The research team visualized the formation of the droplets when speaking. The camera was zoomed in on the speaker's mouth and recorded a video at an extremely detail-revealing 5,000 frames per second under intense illumination. The footage was recorded at the millisecond level, frame-by-frame perspective, and showed the formation of a lubricating salivary layer on the lips as the speaker pronounced consonants.
“Both saliva viscoelasticity and airflow associated with the plosion of stop consonants are essential for stabilizing and subsequently forming centimeter-scale thin filaments, tens of microns in diameter, that break into speech droplets,” the researchers wrote in the paper.
Stop consonants
The researchers also found that the mechanism that produces these droplets are more pronounced when people use stop-consonants, including "p" and "b."
When people use these "plosives," the lips firmly press together to produce the sound.
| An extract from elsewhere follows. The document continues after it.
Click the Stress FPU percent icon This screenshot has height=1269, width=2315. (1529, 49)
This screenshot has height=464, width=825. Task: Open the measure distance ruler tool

Hence, there is more power and force for the droplets to disperse into the air. Other consonants that produce droplets at a much greater rate are "t" and "d."
“We have made the first direct visualization of the mechanism that produces droplets in the oral cavity during everyday speech. Our study provides insights into the origin of droplets when people talk, which can aid in curbing the spread of diseases like COVID-19,” Howard Stone, the Donald R. Dixon ’69 and Elizabeth W. Dixon Professor of Mechanical and Aerospace Engineering, said.
COVID-19 transmission
Early in the pandemic, little was known about how the virus spread. Since it was a relative of other infections in the past, such as the severe acute respiratory syndrome (SARS) in 2002 and the Middle East respiratory syndrome (MERS) in 2012, many scientists believed that the main transmission route was through respiratory droplets.
Recent updates from the World Health Organization (WHO) and the U.S. Centers for Disease Control and Prevention (CDC) have acknowledged that the pathogen can spread through tiny aerosols, which hang and travel through the air. These aerosols can be produced even when a person speaks, breathes, and sings.
In the current study, the researchers wanted to bring their expertise in fluid mechanics to provide an insight into how COVID-19 spreads, explaining why the virus has spread at a fast rate across nations.
They focused on asymptomatic transmission, which is described as the virus's spread from people who were not coughing and sneezing. It turns out. The virus can also spread when people speak.
The study's findings strengthen the importance of wearing masks and practicing social distancing, especially in public places. The researchers also believe that wearing masks should effectively contain a significant number of expelled aerosols. Further, they said that the simple way of wearing lip balm should cut down on droplet formation when talking.